Nell resta longtemps dans les toilettes. Après s'être vidée de ses larmes, elle se leva, et repartit par où elle était venue. Le sommeil s'était déjà emparé d'elle. Elle n'eut qu'une envie : se coucher dans un bon lit moelleux. Elle descendit les escaliers et se trouva dans le grand hall. Il n'y avait presque personne. Quelques bougies, qui flottaient dans les airs, éclairaient légèrement la salle. Une ambiance chaude et accueillante régnait en ces lieux grâce, rehaussée par une bonne odeur de pain d'épices et de cannelle.
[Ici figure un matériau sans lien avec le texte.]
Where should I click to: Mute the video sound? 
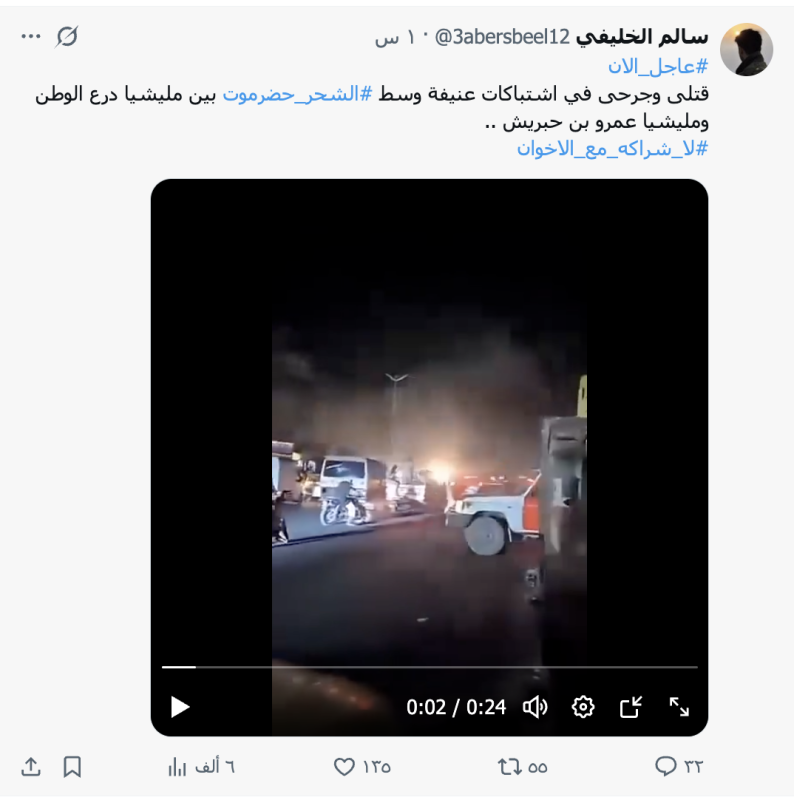(x=535, y=707)
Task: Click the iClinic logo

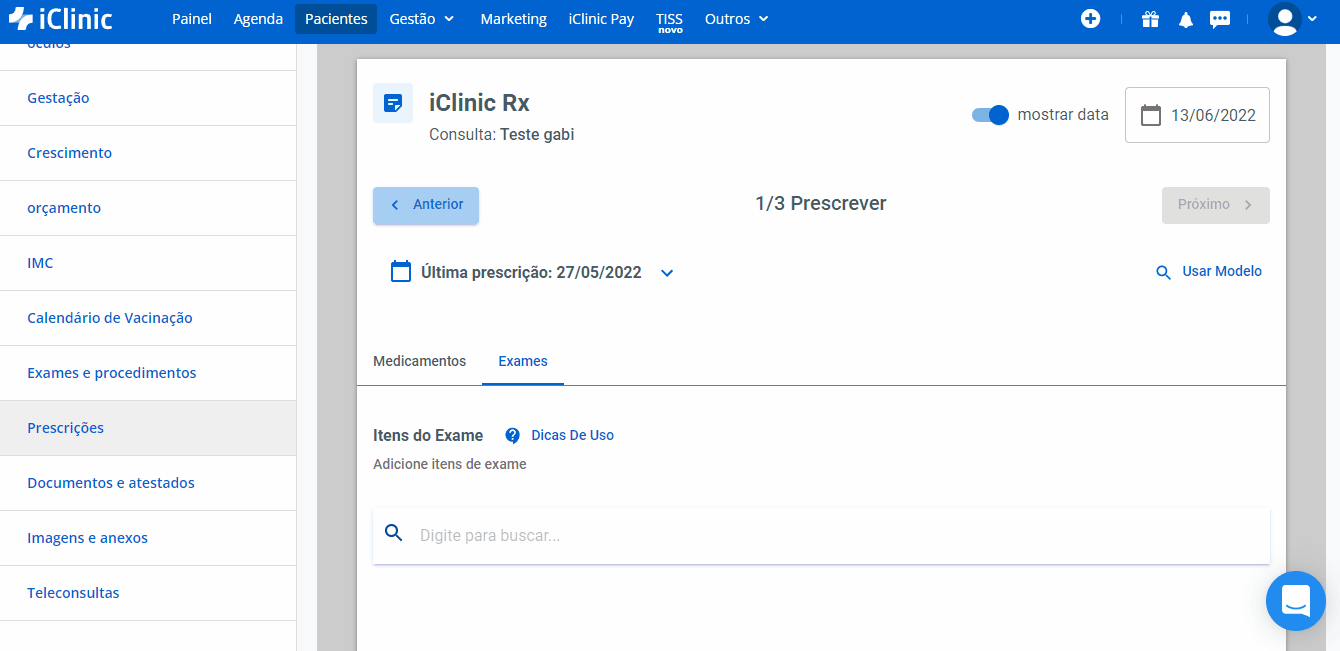Action: (60, 19)
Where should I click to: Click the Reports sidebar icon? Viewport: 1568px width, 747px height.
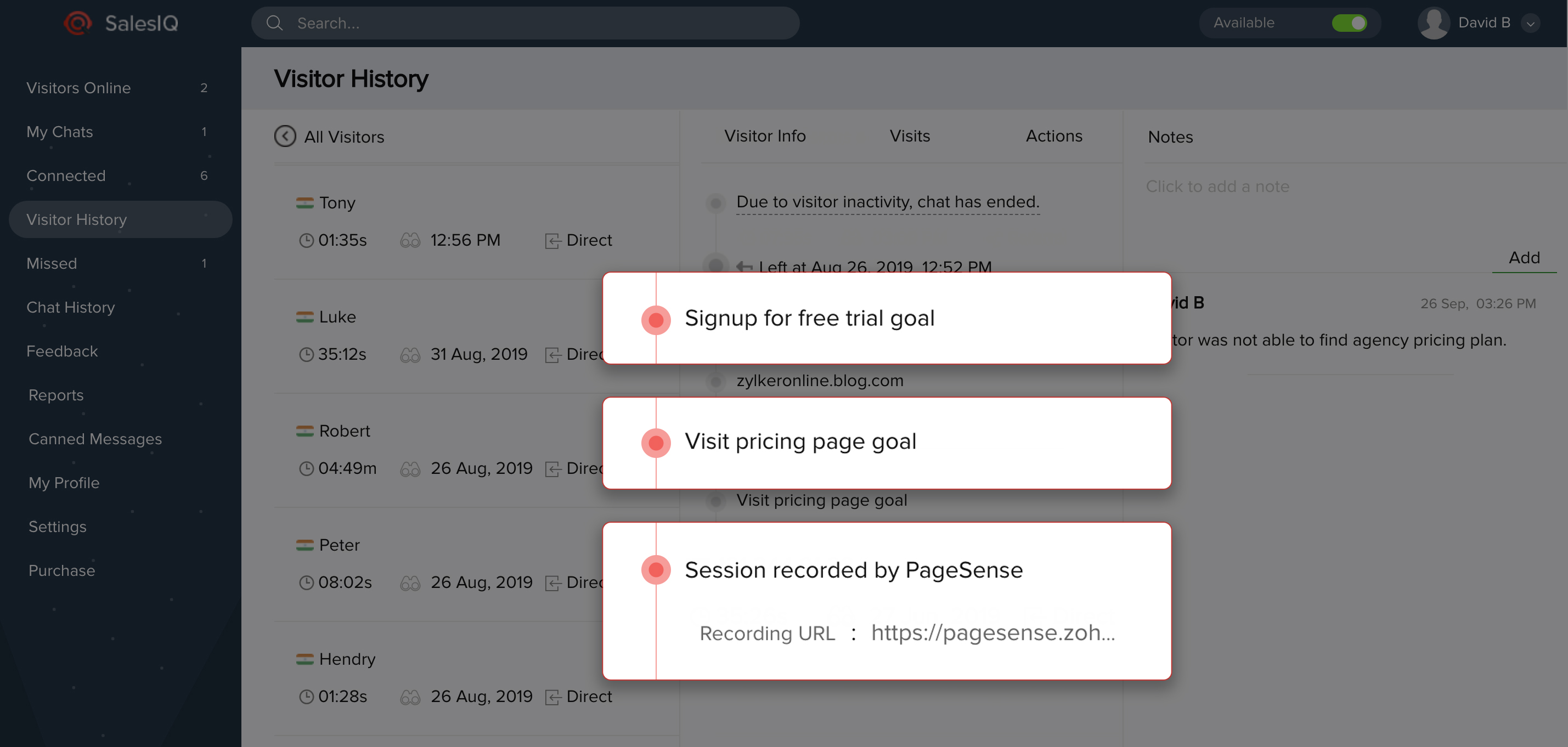[x=55, y=394]
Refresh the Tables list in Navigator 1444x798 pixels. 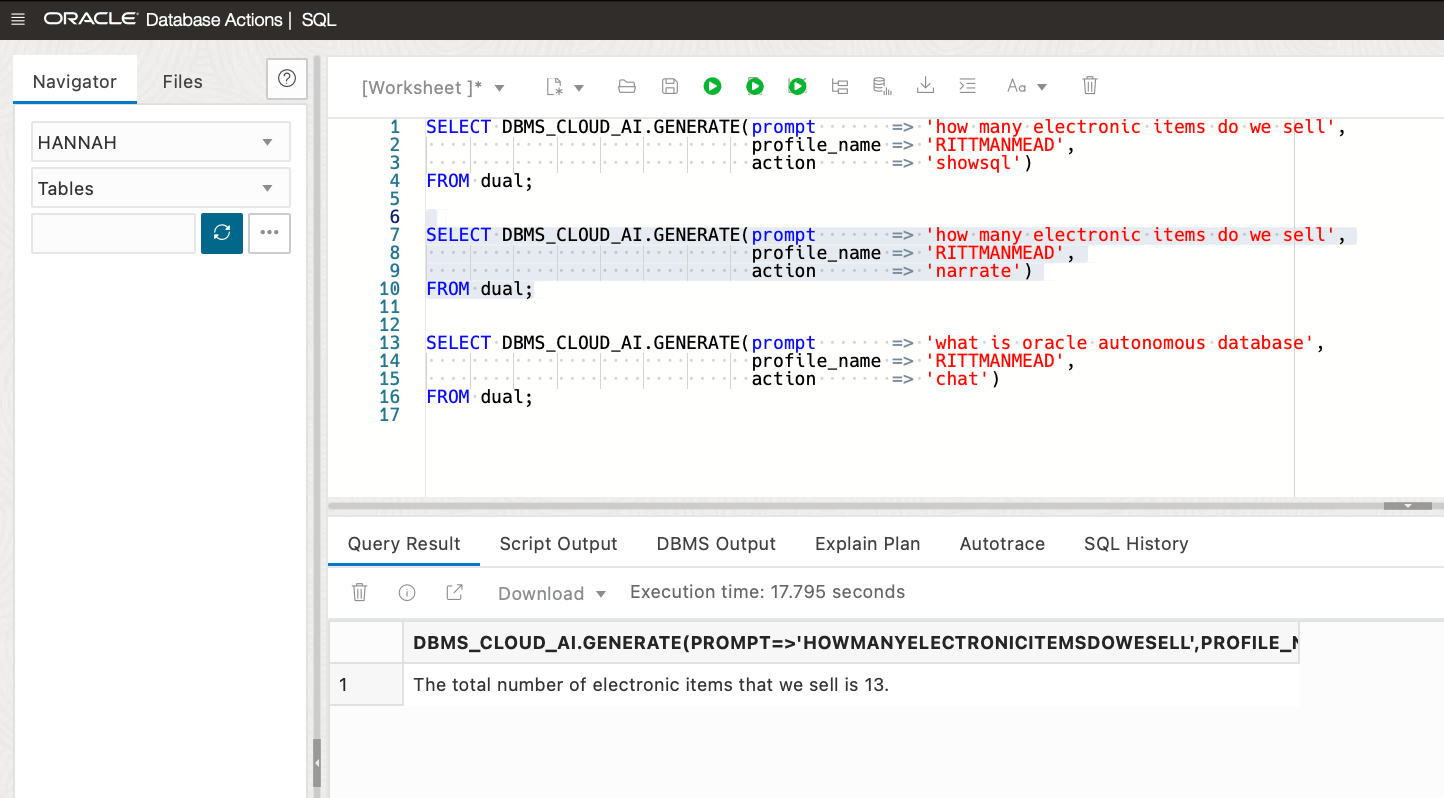click(221, 232)
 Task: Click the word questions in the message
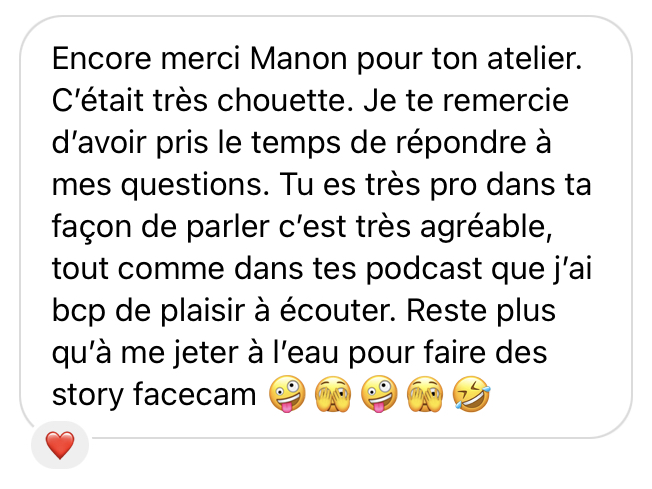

Parmi les rares élèves qui se trouvaient assis derrière les immenses tables de chêne, se trouvait un adulte, seul, qui écrivait sur un morceau de parchemin. Elle se rapprocha.

- Excusez-moi ? fit elle, timidement.

- Oui ? L'homme qui lui avait répondu devait avoir la quarantaine. Son visage doux était encadré par des cheveux châtains qui grisonnaient légèrement. Il avait l'air fatigué, calme, et son sourire inspirait la confiance. « Ah, vous devez être Nell Angelrest, je suis Remus Lupin, professeur de Défense contre les forces du Mal. Le Pr. Rogue nous a dit que vous n'alliez pas tarder à nous rejoindre ! »

- Je suppose qu'il a insisté longuement sur le fait qu'il ne voulait pas de moi, parce que l'accueil qu'il m'a réservé laissait un peu à désirer…

- Non, d'après mes souvenirs, il n'en a pas parlé de cette manière… Mais ne faites pas attention à ce genre d'attitude, j'étais à l'école avec lui, dans le temps. Il n'a jamais été très fort pour les relations humaines. Je pense qu'on peut lui appliquer le credo « Qui aime bien châtie bien », disons, dans la plupart des cas ! C'est un bon professeur, mais il ne ménage pas ses élèves c'est certain…

- Dans ce cas, il doit m'adorer !

- Ne croyez pas si bien dire ! Il a plus d'une fois sauvé la vie de l'élève qu'il déteste le plus au monde, Harry Potter. Qu'est ce qu'il a pu lui mener la vie dure…

- Rogue lui a sauvé la vie ? Demanda Nell estomaquée.

- Bah si vous lui demandez, il trouvera un moyen pour vous faire comprendre que c'est la chose la plus atroce qu'il ait pu faire de toute son existence ! Lupin laissa échapper un rire. Sacré Severus. Dans le fond, il n'est pas mauvais, vous savez…

- C'est vous qui le dites… Répondit Nell, une moue désapprobatrice sur les lèvres. A part ça je suis désolée de vous embêter avec ça, mais pourriez vous m'indiquer mes appartements, je suis vraiment fatiguée…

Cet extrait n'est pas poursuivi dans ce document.